Svitak is still an active lecturer. In recent years, she has spoken on the topics of education reform and literacy in front of audiences at Google, the Mashable Social Good Summit and the United Nations Economic and Social Council.
Here are three important tips she recommends for anyone preparing a speech.
"Everyone has a time when they were filled with confidence," says Svitak, "not questioning themselves at all." She likes to think back to a memory of when she was four and her mother took her to a park. There, Svitak climbed on top of a boulder and gave a speech on why she should be president.
"I think it's really important to capture that early magical spirit that you have as a kid where you don't quite know your own limitations," she says.

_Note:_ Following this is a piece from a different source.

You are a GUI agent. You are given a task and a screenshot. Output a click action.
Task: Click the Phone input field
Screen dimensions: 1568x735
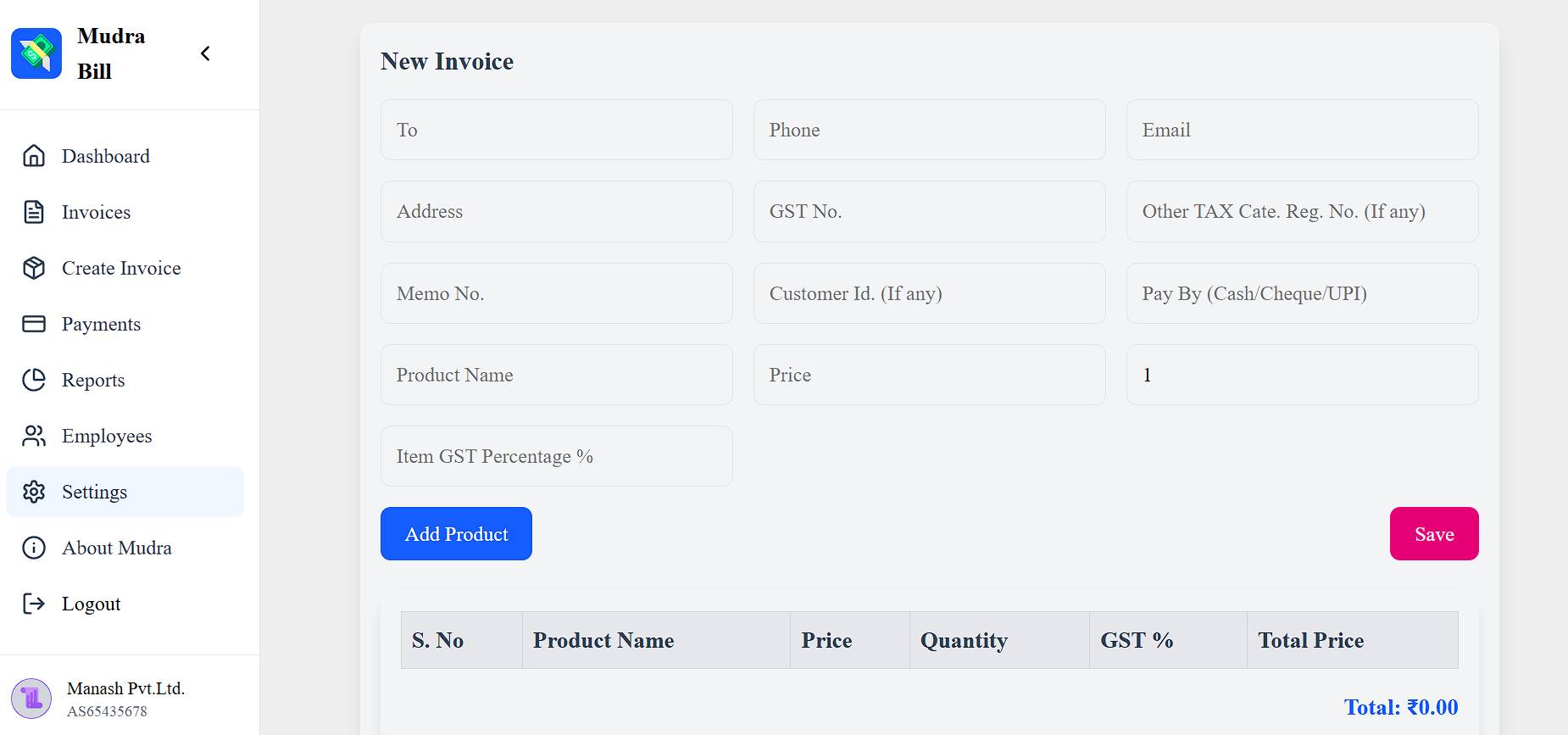tap(929, 130)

Most people, including child prodigies apparently, lose the blind confidence of youth. "We hear more people telling us no or saying that we don't have what it takes."
But, she says, you have to refute those doubts and find your confidence.
"It's easy to look at a group of people and think you know them," says Svitak, simply because they are educators. But as she has found in her own experience, thinking that way is a mistake.
She once gave a presentation to a group of teachers who worked for an under-resourced school, and sticking to her typical discussion points, talked about getting students to write blogs and become involved with projects in their communities.
But when she was done, the educators responded critically, telling her that she was not sensitive to their needs and did not understand the disadvantaged backgrounds of their students.
"That was a fair criticism," she says. "That was a shortcoming on my part."
Now, she realizes that every audience is different. "After that, I was very careful to look at the minutiae of where people are coming from."
She looks through lists of attendees at conferences and does research on the schools they work for. And when she gets to a conference, she likes to engage with audience members casually one-on-one before giving a talk to get to know them even better.
"Humility for any public speaker is crucial," says Svitak. "At the end of the day, it's a really humbling act to put yourself out there."
Humility is core to Svitak's message. She is an advocate for youth empowerment, social change and development. Her intent is not self-promotion.
"My speeches aren't limited to one topic necessarily, but always do have young people at the center," she says.
She hasn't strayed, it seems, from the dreams of her younger-self, a 12-year-old who had things to say and knew people would do well to listen. She's still fighting for that little girl.